Der ehemalige Garnisonsfriedhof wurde 1878 auf dem Gebiet der Schießstände weit vor den Toren Kiels offiziell eröffnet. 1948 wurde das Friedhofsgelände vom Bund an die Stadt Kiel verpachtet und ging 1961 schließlich in das Eigentum der Stadt Kiel über.

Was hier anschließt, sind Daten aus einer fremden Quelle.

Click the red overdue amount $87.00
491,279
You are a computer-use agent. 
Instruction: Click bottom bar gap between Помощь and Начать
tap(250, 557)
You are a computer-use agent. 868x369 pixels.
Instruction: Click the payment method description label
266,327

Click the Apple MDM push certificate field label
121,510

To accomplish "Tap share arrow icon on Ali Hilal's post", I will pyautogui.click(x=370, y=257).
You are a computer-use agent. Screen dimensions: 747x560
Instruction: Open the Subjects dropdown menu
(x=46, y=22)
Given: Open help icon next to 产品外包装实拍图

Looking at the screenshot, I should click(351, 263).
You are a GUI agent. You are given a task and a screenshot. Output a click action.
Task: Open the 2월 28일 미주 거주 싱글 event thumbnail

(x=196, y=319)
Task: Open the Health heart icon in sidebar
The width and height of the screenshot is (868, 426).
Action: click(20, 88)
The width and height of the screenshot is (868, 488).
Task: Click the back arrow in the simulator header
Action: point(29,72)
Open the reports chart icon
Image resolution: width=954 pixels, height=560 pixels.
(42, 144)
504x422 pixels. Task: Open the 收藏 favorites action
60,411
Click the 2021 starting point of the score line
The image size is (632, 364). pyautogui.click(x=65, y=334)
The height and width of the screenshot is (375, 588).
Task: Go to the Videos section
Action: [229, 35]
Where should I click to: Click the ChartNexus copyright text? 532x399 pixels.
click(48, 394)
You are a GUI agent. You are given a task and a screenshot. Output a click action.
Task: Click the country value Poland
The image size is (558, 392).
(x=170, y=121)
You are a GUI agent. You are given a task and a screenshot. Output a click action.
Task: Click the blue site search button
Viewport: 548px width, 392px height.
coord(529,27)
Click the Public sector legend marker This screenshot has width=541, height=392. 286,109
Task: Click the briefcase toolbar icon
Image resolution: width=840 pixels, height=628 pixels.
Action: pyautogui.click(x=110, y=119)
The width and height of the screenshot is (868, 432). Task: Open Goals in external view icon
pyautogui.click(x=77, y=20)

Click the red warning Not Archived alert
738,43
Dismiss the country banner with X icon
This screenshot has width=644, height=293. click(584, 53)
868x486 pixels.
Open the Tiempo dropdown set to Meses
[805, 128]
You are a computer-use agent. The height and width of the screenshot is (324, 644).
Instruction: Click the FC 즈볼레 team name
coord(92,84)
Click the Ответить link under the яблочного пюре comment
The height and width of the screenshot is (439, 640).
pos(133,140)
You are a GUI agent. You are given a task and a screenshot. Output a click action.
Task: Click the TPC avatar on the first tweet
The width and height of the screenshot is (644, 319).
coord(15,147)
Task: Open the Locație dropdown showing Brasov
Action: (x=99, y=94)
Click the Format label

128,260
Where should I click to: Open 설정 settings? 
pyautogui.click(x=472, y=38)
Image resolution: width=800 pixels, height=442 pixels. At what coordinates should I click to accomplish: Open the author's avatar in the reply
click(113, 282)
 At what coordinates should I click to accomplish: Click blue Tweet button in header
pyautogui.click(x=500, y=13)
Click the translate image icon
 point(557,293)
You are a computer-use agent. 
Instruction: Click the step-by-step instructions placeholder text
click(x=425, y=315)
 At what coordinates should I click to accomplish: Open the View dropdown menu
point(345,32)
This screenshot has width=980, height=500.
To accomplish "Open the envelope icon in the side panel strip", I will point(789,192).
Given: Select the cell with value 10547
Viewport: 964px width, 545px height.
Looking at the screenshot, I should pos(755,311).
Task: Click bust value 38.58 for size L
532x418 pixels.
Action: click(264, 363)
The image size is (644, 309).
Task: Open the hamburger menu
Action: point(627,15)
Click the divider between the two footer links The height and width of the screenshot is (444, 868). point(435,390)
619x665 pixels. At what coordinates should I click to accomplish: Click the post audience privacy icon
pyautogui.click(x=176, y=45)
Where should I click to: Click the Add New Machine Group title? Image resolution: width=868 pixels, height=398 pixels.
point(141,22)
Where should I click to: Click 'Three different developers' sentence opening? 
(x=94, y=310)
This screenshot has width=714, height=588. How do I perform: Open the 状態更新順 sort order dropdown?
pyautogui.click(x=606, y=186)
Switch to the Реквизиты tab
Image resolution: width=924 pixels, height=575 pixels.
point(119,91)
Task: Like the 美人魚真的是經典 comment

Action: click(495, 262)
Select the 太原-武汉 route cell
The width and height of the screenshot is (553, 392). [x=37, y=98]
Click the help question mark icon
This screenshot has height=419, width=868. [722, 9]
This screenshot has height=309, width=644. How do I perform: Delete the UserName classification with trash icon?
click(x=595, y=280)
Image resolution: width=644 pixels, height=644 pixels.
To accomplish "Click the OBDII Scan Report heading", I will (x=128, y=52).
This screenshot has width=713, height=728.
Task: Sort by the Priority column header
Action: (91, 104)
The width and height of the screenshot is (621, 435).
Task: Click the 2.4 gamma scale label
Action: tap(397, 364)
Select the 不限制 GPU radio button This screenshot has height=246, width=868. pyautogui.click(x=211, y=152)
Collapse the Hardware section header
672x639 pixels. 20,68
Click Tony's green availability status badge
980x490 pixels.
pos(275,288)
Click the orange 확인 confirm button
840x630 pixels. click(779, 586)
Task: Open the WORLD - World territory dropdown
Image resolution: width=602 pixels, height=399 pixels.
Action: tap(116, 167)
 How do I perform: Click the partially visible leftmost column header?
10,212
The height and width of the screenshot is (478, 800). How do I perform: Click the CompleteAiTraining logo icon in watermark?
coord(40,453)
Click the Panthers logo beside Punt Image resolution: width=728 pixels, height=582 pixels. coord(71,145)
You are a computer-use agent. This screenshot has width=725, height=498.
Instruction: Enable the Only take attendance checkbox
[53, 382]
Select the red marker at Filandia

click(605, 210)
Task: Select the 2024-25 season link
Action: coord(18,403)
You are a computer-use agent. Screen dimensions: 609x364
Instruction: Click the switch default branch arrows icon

Gräberfeld des 1. Weltkriegs
Gräberfeld des 1. Weltkriegs

Mit einer Gesamtgröße von circa 16 Hektar ist der Nordfriedhof der größte städtische Friedhof im Kieler Stadtgebiet, der 1992 das letzte mal auf seine heutige Größe erweitert wurde. Durch seine rund 3.000 Soldatengräber spiegelt er in besonderer Weise die gesellschaftspolitische und geschichtliche Entwicklung Kiels als Marinestützpunkt und ehemaligem Kriegshafen wieder.
 
Seit der Kaiserzeit fanden neben hochrangigen Offizieren, wie zum Beispiel Admiral von Koester, auch zahlreiche Matrosen, die in Kriegs- wie in Friedenszeiten ums Leben kamen, hier ihre letzte Ruhestätte. So befindet sich im Eingangsbereich die Gedenk- und Grabstätte für die Opfer der „Niobe“, die 1932 vor Fehmarn kenterte.
 
Auf dem alten Teil befindet sich das Ehrenmal der Freiheitskämpfer des Aufstandes gegen die dänische Obrigkeit in den Jahren 1848 bis 1850. Das Grab mit dem prägenden Obelisken befand sich auf dem ehemaligen St. Jürgen Friedhof und wurde nach dessen Auflösung an seinen heutigen Standort verbracht.
 
Den Eingangsbereich des Nordfriedhofes dominiert die im Jahr 1878 aus gelbem Backstein erbaute Kapelle.

Nach dem Krieg


Im Jahr 1952 wurde der unter britischer Verwaltung stehende „Kiel War Cemetery“ dem Nordfriedhof angegliedert. Hier haben zahlreiche junge Männer aus den Ländern des Commonwealth ihre letzte Ruhestätte gefunden, die bei den Kämpfen des zweiten Weltkriegs in Schleswig-Holstein ihr Leben verloren.
 
Auf dem Nordfriedhof befinden sich weiterhin die offiziellen Gedenkstätten für die Toten der beiden Weltkriege: An die Gefallenen des 1. Weltkriegs erinnert ein großer, altarähnlicher Stein, auf dem angeblich der geborgene Anker des Schulschiffes „Niobe“ liegt. Die Gedenkstätte für die Toten des 2. Weltkrieges wird durch ein großes, weit sichtbares Hochkreuz geprägt.
 

Historisches Grabmal
Historisches Grabmal

Die Vegetation des parkartigen Nordfriedhofes wird von einem alten Gehölzbestand, der sich teilweise alleeartig über das Gelände hinzieht, bestimmt. Somit ist dieser Friedhof nicht nur eine Stätte der Erinnerung und des Gedenkens, sondern auch eine Stätte der Ruhe und Naherholung.

Das weite Areal lädt zum Spazieren ein. Zahlreiche, zum Teil seltene Vogelarten können hier beobachtet werden. Der Nordfriedhof ist somit auch ein wichtiges Element im Grünflächensystem der Landeshauptstadt.